> [TASK TO COMPLETE] Each record is to be given again precisely as written.

> [DATA PROVIDED]
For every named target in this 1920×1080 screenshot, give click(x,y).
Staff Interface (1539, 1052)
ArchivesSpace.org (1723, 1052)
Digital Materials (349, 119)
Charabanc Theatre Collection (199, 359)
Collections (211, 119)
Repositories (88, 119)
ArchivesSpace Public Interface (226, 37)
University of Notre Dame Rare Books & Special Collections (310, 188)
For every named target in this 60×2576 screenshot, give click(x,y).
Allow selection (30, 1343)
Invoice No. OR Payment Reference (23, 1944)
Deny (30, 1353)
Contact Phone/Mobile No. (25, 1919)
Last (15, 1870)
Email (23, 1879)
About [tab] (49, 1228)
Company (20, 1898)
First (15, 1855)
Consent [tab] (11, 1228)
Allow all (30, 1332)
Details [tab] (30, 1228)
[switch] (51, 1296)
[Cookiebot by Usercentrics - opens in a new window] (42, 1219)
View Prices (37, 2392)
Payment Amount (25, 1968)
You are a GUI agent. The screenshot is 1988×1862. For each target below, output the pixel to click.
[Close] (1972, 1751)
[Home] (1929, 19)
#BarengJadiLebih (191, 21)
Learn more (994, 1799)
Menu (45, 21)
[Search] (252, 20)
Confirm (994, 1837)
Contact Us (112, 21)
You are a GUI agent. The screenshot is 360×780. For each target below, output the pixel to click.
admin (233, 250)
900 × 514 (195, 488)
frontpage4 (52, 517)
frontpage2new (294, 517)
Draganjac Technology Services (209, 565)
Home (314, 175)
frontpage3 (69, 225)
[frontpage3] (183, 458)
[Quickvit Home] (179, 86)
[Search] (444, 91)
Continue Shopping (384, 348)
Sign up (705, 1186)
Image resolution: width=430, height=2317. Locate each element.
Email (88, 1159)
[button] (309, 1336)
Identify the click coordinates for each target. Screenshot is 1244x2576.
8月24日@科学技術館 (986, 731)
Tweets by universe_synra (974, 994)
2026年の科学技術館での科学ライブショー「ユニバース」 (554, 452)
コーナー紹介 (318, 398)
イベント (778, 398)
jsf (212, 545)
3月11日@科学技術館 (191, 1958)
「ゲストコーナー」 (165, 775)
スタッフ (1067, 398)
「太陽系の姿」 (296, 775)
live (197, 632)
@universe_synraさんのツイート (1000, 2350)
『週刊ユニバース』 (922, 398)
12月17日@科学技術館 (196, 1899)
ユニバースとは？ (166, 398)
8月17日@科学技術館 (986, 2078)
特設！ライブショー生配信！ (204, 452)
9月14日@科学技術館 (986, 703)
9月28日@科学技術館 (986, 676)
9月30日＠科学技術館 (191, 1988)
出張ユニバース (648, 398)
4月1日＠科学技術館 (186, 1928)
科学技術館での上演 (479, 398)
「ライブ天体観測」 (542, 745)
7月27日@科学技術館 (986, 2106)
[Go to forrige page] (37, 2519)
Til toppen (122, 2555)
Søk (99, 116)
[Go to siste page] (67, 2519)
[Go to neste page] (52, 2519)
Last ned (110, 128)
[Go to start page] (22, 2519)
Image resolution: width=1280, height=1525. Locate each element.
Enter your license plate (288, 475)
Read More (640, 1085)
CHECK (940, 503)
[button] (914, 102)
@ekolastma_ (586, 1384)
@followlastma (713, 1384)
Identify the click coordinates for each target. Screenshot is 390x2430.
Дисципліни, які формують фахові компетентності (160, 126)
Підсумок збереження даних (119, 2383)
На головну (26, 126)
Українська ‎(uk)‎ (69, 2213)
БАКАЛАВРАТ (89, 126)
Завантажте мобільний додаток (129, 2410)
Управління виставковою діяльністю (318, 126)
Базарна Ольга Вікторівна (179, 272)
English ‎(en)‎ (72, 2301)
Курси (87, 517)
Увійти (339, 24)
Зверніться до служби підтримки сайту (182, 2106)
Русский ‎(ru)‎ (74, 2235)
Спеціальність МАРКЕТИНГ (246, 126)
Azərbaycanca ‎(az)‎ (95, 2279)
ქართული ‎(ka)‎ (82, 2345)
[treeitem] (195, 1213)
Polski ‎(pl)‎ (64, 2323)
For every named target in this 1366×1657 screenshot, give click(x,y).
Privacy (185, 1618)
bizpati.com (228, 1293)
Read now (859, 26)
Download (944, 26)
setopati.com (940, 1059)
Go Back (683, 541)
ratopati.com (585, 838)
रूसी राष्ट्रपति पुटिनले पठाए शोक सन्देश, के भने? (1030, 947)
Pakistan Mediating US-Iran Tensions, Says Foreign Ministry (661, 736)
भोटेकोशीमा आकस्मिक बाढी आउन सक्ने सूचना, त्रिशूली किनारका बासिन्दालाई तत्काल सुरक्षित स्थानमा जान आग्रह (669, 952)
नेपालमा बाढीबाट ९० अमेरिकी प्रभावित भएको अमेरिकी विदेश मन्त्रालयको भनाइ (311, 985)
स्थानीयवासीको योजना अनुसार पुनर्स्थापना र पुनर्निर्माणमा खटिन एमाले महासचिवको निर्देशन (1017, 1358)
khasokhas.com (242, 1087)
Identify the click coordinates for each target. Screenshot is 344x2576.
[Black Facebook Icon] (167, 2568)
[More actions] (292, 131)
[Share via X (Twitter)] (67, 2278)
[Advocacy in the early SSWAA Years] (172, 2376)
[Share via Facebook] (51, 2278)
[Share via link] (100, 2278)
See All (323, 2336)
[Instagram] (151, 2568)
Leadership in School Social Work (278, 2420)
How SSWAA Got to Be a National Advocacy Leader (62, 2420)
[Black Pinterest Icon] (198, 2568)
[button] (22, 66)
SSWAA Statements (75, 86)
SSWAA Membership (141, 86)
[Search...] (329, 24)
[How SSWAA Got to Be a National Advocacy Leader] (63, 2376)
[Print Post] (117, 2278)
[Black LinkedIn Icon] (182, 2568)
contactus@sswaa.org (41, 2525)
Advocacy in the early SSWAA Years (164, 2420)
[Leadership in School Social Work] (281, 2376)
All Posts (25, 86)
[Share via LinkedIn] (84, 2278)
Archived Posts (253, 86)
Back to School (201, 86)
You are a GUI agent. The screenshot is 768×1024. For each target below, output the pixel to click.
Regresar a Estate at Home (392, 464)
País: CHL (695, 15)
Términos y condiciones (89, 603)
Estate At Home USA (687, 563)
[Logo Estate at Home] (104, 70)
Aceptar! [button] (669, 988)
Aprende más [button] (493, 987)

> [PROBLEM SOLUTION]
For every named target in this 1920×1080 screenshot, give click(x,y).
Staff Interface (1539, 1052)
ArchivesSpace.org (1723, 1052)
Digital Materials (349, 119)
Charabanc Theatre Collection (199, 359)
Collections (211, 119)
Repositories (88, 119)
ArchivesSpace Public Interface (226, 37)
University of Notre Dame Rare Books & Special Collections (310, 188)
For every named target in this 60×2576 screenshot, give click(x,y).
Allow selection (30, 1343)
Invoice No. OR Payment Reference (23, 1944)
Deny (30, 1353)
Contact Phone/Mobile No. (25, 1919)
Last (15, 1870)
Email (23, 1879)
About [tab] (49, 1228)
Company (20, 1898)
First (15, 1855)
Consent [tab] (11, 1228)
Allow all (30, 1332)
Details [tab] (30, 1228)
[switch] (51, 1296)
[Cookiebot by Usercentrics - opens in a new window] (42, 1219)
View Prices (37, 2392)
Payment Amount (25, 1968)
You are a GUI agent. The screenshot is 1988×1862. For each target below, output the pixel to click.
[Close] (1972, 1751)
[Home] (1929, 19)
#BarengJadiLebih (191, 21)
Learn more (994, 1799)
Menu (45, 21)
[Search] (252, 20)
Confirm (994, 1837)
Contact Us (112, 21)
You are a GUI agent. The screenshot is 360×780. For each target below, output the pixel to click.
admin (233, 250)
900 × 514 (195, 488)
frontpage4 (52, 517)
frontpage2new (294, 517)
Draganjac Technology Services (209, 565)
Home (314, 175)
frontpage3 (69, 225)
[frontpage3] (183, 458)
[Quickvit Home] (179, 86)
[Search] (444, 91)
Continue Shopping (384, 348)
Sign up (705, 1186)
Image resolution: width=430, height=2317. Locate each element.
Email (88, 1159)
[button] (309, 1336)
Identify the click coordinates for each target. Screenshot is 1244x2576.
8月24日@科学技術館 (986, 731)
Tweets by universe_synra (974, 994)
2026年の科学技術館での科学ライブショー「ユニバース」 (554, 452)
コーナー紹介 (318, 398)
イベント (778, 398)
jsf (212, 545)
3月11日@科学技術館 (191, 1958)
「ゲストコーナー」 (165, 775)
スタッフ (1067, 398)
「太陽系の姿」 (296, 775)
live (197, 632)
@universe_synraさんのツイート (1000, 2350)
『週刊ユニバース』 (922, 398)
12月17日@科学技術館 (196, 1899)
ユニバースとは？ (166, 398)
8月17日@科学技術館 (986, 2078)
特設！ライブショー生配信！ (204, 452)
9月14日@科学技術館 (986, 703)
9月28日@科学技術館 (986, 676)
9月30日＠科学技術館 (191, 1988)
出張ユニバース (648, 398)
4月1日＠科学技術館 (186, 1928)
科学技術館での上演 (479, 398)
「ライブ天体観測」 (542, 745)
7月27日@科学技術館 (986, 2106)
[Go to forrige page] (37, 2519)
Til toppen (122, 2555)
Søk (99, 116)
[Go to siste page] (67, 2519)
[Go to neste page] (52, 2519)
Last ned (110, 128)
[Go to start page] (22, 2519)
Image resolution: width=1280, height=1525. Locate each element.
Enter your license plate (288, 475)
Read More (640, 1085)
CHECK (940, 503)
[button] (914, 102)
@ekolastma_ (586, 1384)
@followlastma (713, 1384)
Identify the click coordinates for each target. Screenshot is 390x2430.
Дисципліни, які формують фахові компетентності (160, 126)
Підсумок збереження даних (119, 2383)
На головну (26, 126)
Українська ‎(uk)‎ (69, 2213)
БАКАЛАВРАТ (89, 126)
Завантажте мобільний додаток (129, 2410)
Управління виставковою діяльністю (318, 126)
Базарна Ольга Вікторівна (179, 272)
English ‎(en)‎ (72, 2301)
Курси (87, 517)
Увійти (339, 24)
Зверніться до служби підтримки сайту (182, 2106)
Русский ‎(ru)‎ (74, 2235)
Спеціальність МАРКЕТИНГ (246, 126)
Azərbaycanca ‎(az)‎ (95, 2279)
ქართული ‎(ka)‎ (82, 2345)
[treeitem] (195, 1213)
Polski ‎(pl)‎ (64, 2323)
For every named target in this 1366×1657 screenshot, give click(x,y).
Privacy (185, 1618)
bizpati.com (228, 1293)
Read now (859, 26)
Download (944, 26)
setopati.com (940, 1059)
Go Back (683, 541)
ratopati.com (585, 838)
रूसी राष्ट्रपति पुटिनले पठाए शोक सन्देश, के भने? (1030, 947)
Pakistan Mediating US-Iran Tensions, Says Foreign Ministry (661, 736)
भोटेकोशीमा आकस्मिक बाढी आउन सक्ने सूचना, त्रिशूली किनारका बासिन्दालाई तत्काल सुरक्षित स्थानमा जान आग्रह (669, 952)
नेपालमा बाढीबाट ९० अमेरिकी प्रभावित भएको अमेरिकी विदेश मन्त्रालयको भनाइ (311, 985)
स्थानीयवासीको योजना अनुसार पुनर्स्थापना र पुनर्निर्माणमा खटिन एमाले महासचिवको निर्देशन (1017, 1358)
khasokhas.com (242, 1087)
Identify the click coordinates for each target. Screenshot is 344x2576.
[Black Facebook Icon] (167, 2568)
[More actions] (292, 131)
[Share via X (Twitter)] (67, 2278)
[Advocacy in the early SSWAA Years] (172, 2376)
[Share via Facebook] (51, 2278)
[Share via link] (100, 2278)
See All (323, 2336)
[Instagram] (151, 2568)
Leadership in School Social Work (278, 2420)
How SSWAA Got to Be a National Advocacy Leader (62, 2420)
[Black Pinterest Icon] (198, 2568)
[button] (22, 66)
SSWAA Statements (75, 86)
SSWAA Membership (141, 86)
[Search...] (329, 24)
[How SSWAA Got to Be a National Advocacy Leader] (63, 2376)
[Print Post] (117, 2278)
[Black LinkedIn Icon] (182, 2568)
contactus@sswaa.org (41, 2525)
Advocacy in the early SSWAA Years (164, 2420)
[Leadership in School Social Work] (281, 2376)
All Posts (25, 86)
[Share via LinkedIn] (84, 2278)
Archived Posts (253, 86)
Back to School (201, 86)
You are a GUI agent. The screenshot is 768×1024. For each target below, output the pixel to click.
Regresar a Estate at Home (392, 464)
País: CHL (695, 15)
Términos y condiciones (89, 603)
Estate At Home USA (687, 563)
[Logo Estate at Home] (104, 70)
Aceptar! [button] (669, 988)
Aprende más [button] (493, 987)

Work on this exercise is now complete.